More Pernicious Poison Ivy

Poison Ivy

When exploring the outdoors, many children are taught the mantra, "leaves of three, let it be"--referring, of course, to poison ivy. With climate change, that caveat could become even more important.

In a six-year study conducted at the Free-Air CO2 Enrichment area in Duke Forest, scientists found that, as atmospheric levels of carbon dioxide rise, poison ivy will likely grow larger--and more allergenic.

Previous research had demonstrated that elevated levels of carbon dioxide can increase the growth of other plants like honeysuckle and kudzu. In the Duke study, researchers compared the growth rates of poison-ivy plants in normal conditions with plants receiving 1.5 times more carbon dioxide. They found that, each year, plants with the elevated carbon dioxide grew about 150 percent faster than the control plants and grew much faster than other woody plants subjected to the same conditions.

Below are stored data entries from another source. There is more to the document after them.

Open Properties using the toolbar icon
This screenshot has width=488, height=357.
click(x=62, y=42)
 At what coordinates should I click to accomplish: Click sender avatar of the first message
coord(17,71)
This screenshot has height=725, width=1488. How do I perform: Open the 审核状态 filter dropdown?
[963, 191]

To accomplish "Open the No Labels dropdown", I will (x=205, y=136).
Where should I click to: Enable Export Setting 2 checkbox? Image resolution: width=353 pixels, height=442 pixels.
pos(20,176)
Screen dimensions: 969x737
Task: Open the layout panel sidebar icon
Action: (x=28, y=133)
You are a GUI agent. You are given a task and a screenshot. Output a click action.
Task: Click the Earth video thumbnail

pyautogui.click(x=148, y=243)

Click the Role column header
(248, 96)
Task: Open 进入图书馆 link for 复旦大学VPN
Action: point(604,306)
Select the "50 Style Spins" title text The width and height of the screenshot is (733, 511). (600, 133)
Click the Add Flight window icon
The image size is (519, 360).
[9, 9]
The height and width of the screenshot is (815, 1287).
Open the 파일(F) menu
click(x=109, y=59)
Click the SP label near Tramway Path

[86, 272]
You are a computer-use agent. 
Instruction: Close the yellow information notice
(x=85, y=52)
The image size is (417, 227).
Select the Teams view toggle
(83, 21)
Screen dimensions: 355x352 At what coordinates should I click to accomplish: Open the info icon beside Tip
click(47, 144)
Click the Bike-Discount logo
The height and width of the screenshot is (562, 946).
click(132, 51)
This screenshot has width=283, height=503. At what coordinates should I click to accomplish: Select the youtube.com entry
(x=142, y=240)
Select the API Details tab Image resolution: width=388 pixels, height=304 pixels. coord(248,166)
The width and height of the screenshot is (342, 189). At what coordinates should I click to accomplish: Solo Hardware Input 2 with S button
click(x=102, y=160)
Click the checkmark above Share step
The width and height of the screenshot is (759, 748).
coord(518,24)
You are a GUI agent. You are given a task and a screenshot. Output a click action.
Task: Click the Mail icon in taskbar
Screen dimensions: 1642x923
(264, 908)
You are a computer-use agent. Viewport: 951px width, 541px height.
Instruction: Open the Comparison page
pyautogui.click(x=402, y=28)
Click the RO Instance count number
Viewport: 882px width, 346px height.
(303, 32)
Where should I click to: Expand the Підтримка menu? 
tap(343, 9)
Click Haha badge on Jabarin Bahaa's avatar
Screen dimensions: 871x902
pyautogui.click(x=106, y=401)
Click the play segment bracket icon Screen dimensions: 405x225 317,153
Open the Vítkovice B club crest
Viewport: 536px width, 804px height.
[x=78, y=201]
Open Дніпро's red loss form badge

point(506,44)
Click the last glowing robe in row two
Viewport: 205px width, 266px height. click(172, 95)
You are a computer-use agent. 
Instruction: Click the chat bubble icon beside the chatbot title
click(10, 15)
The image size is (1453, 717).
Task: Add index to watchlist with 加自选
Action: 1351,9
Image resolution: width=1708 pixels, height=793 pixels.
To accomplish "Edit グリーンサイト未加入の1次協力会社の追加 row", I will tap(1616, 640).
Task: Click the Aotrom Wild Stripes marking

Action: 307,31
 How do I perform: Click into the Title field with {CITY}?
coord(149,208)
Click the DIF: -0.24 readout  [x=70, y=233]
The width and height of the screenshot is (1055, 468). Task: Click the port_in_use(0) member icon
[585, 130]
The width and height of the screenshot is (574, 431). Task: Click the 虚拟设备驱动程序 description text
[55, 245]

The plants at elevated carbon-dioxide levels also survived better, so that the number of poison-ivy plants with high levels of carbon dioxide became about twice as big as those in control plots, over the course of the study.

In addition, the researchers found that the form of urushiol (the active compound in poison ivy that causes red, itchy rashes) in the plants with elevated carbon-dioxide levels was much more allergenic than that in the control plants.

"So much of the time, we hear about how rising levels of carbon dioxide are going to cause climate change, which certainly is something that should concern us all," says William Schlesinger, dean of the Nicholas School of the Environment and Earth Sciences and a co-author of the study, published in the Proceedings of the National Academy. "This study documents a direct effect of carbon dioxide on nature."

Getting a poison-ivy rash is "an experience that everybody remembers," he adds. "Even the biggest skeptic has got to recognize that this is something real."

The lead author on the study was Jacqueline E. Mohan M.E.M. '93, Ph.D. '02, who now works for the Ecosystems Center of the Marine Biological Laboratory in Woods Hole, Massachusetts.